Klöcking H P, Markwardt F
Institute of Pharmacology and Toxicology, Medical School, Erfurt, Germany.
Pharmazie. 1994 Apr;49(4):227-30.
The acute release of tissue-type plasminogen activator t-PA from the vascular endothelium is of decisive importance for the prevention of intravascular fibrin deposits. A dose-dependent t-PA release from the isolated perfused vascular preparations may be induced by mediators (platelet-activating factor, bradykinin, histamine) adrenergic and cholinergic transmitters (isoprenaline, acetylcholine), thrombin, heparin and analogues, and 1-desamino-8-D-arginine-vasopression (DDAVP). Most of the compounds were shown to enhance the t-PA activity also in animal experiments (rats, rabbits, mini pigs). The pharmacologic stimulation of the t-PA release may be convenient for short-term thrombosis, prophylaxis and partial thrombolysis. Presently, this could only be achieved by unfractionated and low molecular weight heparins which have been shown to release t-PA.

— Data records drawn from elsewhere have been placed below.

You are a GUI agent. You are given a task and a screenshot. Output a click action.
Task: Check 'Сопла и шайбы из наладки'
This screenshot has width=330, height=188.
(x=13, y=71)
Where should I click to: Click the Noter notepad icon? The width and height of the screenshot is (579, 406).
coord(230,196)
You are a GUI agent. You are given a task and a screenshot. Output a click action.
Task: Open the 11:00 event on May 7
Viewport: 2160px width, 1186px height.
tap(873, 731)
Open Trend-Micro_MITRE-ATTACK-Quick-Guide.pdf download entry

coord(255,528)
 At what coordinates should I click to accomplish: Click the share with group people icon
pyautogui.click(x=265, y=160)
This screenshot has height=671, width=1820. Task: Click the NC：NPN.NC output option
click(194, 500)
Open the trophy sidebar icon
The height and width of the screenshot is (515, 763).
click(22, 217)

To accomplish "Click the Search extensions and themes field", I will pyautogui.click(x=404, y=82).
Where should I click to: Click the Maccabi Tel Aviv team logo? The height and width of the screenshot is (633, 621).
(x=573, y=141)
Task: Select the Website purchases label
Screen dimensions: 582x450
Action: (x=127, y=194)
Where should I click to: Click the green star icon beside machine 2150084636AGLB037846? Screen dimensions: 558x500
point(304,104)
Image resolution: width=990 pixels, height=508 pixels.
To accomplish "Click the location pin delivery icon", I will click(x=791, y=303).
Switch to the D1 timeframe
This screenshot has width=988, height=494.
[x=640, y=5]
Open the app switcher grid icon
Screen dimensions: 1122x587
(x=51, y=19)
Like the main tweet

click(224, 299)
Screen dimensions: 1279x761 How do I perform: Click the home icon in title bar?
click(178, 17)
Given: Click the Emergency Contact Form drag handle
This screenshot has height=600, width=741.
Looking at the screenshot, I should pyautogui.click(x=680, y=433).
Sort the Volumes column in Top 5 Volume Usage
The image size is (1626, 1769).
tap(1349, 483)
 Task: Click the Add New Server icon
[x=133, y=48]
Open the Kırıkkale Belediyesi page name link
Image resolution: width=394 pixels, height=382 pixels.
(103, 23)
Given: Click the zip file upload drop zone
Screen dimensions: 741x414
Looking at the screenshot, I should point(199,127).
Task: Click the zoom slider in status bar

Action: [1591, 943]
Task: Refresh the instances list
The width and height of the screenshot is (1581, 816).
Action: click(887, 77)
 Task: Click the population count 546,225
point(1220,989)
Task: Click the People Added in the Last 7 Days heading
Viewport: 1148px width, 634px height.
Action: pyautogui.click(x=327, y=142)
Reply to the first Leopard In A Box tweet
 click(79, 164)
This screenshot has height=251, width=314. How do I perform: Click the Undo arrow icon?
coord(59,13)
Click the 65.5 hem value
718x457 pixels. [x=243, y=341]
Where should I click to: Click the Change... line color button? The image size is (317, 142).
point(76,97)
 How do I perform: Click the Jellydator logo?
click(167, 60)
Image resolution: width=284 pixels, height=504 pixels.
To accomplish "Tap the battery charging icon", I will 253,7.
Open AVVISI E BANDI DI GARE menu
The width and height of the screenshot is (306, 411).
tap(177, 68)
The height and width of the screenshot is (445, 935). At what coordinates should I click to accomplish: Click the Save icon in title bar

血管内皮组织型纤溶酶原激活剂(t-PA)的急性释放对于预防血管内纤维蛋白沉积起着决定性作用。介质(血小板活化因子、缓激肽、组胺)、肾上腺素能和胆碱能递质(异丙肾上腺素、乙酰胆碱)、凝血酶、肝素及其类似物以及1-去氨基-8-D-精氨酸加压素(DDAVP)可诱导从离体灌注血管制剂中呈剂量依赖性释放t-PA。在动物实验(大鼠、兔子、小型猪)中,大多数化合物也显示可增强t-PA活性。t-PA释放的药理刺激可能适用于短期血栓形成的预防和部分溶栓。目前,这只能通过已被证明可释放t-PA的普通肝素和低分子量肝素实现。